## Task details
After locating the line containing "Open the FAQ section", restate that line and each one after it exactly, through the last line of the material.

-*-

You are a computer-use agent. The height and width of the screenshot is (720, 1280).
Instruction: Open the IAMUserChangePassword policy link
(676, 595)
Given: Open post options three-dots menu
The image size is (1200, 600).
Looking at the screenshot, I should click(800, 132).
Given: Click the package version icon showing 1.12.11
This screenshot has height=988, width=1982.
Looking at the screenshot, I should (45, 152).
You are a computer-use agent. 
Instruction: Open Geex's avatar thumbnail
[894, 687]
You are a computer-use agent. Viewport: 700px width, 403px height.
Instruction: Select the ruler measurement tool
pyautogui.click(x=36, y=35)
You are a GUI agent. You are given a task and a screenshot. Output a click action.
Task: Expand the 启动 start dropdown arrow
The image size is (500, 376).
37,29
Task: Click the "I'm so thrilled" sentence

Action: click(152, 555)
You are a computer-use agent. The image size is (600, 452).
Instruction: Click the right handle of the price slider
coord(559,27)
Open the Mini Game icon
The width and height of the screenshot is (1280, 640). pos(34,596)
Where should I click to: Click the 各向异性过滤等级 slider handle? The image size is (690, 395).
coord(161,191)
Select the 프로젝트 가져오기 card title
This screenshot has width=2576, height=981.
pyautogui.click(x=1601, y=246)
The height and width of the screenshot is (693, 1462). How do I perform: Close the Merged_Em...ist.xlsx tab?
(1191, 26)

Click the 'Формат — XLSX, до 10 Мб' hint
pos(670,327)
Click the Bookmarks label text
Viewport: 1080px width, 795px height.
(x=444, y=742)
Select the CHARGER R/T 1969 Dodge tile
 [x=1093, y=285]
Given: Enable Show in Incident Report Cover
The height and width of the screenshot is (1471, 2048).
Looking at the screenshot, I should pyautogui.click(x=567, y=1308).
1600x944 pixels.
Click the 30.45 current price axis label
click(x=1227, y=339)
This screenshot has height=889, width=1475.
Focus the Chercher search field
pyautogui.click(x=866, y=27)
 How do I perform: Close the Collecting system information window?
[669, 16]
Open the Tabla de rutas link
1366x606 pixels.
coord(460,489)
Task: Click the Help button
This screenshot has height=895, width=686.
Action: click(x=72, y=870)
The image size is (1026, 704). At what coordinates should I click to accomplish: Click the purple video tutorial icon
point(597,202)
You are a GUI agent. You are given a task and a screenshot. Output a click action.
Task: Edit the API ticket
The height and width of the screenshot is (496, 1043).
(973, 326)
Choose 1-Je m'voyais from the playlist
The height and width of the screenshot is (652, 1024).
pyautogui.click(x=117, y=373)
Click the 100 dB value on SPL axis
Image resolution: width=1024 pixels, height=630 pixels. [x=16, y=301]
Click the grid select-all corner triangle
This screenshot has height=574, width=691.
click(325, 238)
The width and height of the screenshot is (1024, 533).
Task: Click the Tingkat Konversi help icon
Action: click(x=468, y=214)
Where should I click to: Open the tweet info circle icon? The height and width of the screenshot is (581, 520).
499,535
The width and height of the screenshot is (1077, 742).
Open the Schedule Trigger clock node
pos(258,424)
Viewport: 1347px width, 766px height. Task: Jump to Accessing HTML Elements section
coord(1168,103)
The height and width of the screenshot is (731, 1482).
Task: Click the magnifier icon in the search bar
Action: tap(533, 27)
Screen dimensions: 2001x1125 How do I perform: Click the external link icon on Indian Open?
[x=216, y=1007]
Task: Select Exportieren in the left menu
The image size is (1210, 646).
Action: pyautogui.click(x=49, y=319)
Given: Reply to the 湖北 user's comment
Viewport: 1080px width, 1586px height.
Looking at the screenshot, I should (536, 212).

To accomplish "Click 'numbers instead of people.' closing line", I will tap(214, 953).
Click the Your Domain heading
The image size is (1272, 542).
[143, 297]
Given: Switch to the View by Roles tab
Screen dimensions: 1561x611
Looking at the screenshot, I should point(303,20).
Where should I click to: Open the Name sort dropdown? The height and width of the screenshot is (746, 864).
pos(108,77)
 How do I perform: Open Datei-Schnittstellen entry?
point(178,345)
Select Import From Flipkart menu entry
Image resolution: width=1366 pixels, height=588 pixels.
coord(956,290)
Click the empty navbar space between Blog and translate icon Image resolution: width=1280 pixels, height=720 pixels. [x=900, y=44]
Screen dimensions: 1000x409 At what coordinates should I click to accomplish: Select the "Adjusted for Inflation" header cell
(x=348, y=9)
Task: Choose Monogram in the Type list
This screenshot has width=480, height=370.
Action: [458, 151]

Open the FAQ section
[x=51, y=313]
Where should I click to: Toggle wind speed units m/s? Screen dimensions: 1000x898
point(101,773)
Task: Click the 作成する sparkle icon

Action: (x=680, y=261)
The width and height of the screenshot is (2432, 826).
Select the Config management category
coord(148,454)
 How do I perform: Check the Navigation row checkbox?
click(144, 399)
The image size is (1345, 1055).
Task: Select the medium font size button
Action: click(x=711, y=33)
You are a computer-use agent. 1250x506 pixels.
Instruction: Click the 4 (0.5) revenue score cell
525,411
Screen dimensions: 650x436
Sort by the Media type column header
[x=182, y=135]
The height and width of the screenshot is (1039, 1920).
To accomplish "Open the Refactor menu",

-*-

## Response to this task
Open the FAQ section
[x=51, y=313]
Where should I click to: Toggle wind speed units m/s? Screen dimensions: 1000x898
point(101,773)
Task: Click the 作成する sparkle icon

Action: (x=680, y=261)
The width and height of the screenshot is (2432, 826).
Select the Config management category
coord(148,454)
 How do I perform: Check the Navigation row checkbox?
click(144, 399)
The image size is (1345, 1055).
Task: Select the medium font size button
Action: click(x=711, y=33)
You are a computer-use agent. 1250x506 pixels.
Instruction: Click the 4 (0.5) revenue score cell
525,411
Screen dimensions: 650x436
Sort by the Media type column header
[x=182, y=135]
The height and width of the screenshot is (1039, 1920).
To accomplish "Open the Refactor menu",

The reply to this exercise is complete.